━━ Data excerpts

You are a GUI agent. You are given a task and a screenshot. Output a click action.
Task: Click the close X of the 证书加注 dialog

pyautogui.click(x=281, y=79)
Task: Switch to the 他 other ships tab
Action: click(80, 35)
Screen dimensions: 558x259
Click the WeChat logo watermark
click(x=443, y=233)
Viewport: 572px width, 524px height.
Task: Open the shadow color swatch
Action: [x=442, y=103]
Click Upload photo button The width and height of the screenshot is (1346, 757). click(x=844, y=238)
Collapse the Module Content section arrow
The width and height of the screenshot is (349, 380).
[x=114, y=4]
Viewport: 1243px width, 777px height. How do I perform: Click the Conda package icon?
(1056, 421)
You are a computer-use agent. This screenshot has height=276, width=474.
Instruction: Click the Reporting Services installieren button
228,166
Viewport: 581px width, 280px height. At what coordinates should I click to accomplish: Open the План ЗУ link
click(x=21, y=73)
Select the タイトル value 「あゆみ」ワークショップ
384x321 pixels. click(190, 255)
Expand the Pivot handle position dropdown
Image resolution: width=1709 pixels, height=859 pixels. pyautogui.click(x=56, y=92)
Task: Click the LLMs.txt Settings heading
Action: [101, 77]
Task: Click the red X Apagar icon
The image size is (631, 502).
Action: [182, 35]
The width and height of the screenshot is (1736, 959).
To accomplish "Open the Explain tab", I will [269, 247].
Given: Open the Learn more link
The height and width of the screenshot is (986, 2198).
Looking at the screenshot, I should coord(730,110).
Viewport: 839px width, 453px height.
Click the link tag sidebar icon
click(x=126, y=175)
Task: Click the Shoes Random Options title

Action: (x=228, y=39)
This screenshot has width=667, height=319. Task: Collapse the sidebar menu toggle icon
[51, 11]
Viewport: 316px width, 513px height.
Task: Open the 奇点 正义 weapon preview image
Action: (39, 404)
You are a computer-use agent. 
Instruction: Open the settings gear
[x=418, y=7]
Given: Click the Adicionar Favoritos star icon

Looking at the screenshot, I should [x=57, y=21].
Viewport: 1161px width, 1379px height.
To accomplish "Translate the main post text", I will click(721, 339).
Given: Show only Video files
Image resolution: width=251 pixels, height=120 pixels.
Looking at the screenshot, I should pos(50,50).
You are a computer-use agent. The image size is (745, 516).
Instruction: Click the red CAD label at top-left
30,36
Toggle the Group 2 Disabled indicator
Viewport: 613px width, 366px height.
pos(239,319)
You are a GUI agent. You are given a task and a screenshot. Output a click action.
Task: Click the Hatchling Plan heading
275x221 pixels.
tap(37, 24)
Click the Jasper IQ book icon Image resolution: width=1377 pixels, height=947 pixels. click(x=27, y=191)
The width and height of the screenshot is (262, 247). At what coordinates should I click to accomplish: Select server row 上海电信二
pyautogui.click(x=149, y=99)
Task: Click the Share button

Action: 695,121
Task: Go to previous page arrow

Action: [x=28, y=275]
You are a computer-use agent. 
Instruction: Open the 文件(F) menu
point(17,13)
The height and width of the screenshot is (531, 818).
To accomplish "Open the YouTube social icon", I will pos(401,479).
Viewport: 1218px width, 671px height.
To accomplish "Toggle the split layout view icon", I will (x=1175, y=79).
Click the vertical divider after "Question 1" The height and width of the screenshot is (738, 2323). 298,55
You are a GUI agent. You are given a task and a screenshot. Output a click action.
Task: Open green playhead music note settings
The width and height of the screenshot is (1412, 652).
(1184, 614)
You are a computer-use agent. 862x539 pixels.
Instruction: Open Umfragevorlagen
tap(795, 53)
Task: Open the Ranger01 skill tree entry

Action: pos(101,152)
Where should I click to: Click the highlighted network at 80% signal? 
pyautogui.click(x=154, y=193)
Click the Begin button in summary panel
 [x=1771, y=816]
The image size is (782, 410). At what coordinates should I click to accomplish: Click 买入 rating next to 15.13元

━━━━

▶ What to work on: Copy verbatim the lines of the material above, starting at the line that contains "Viewport: 581px width, 280px" and ending at the line that contains "Action: [182, 35]", with both of those lines included.

▶ Written answer:
Viewport: 581px width, 280px height. At what coordinates should I click to accomplish: Open the План ЗУ link
click(x=21, y=73)
Select the タイトル value 「あゆみ」ワークショップ
384x321 pixels. click(190, 255)
Expand the Pivot handle position dropdown
Image resolution: width=1709 pixels, height=859 pixels. pyautogui.click(x=56, y=92)
Task: Click the LLMs.txt Settings heading
Action: [101, 77]
Task: Click the red X Apagar icon
The image size is (631, 502).
Action: [182, 35]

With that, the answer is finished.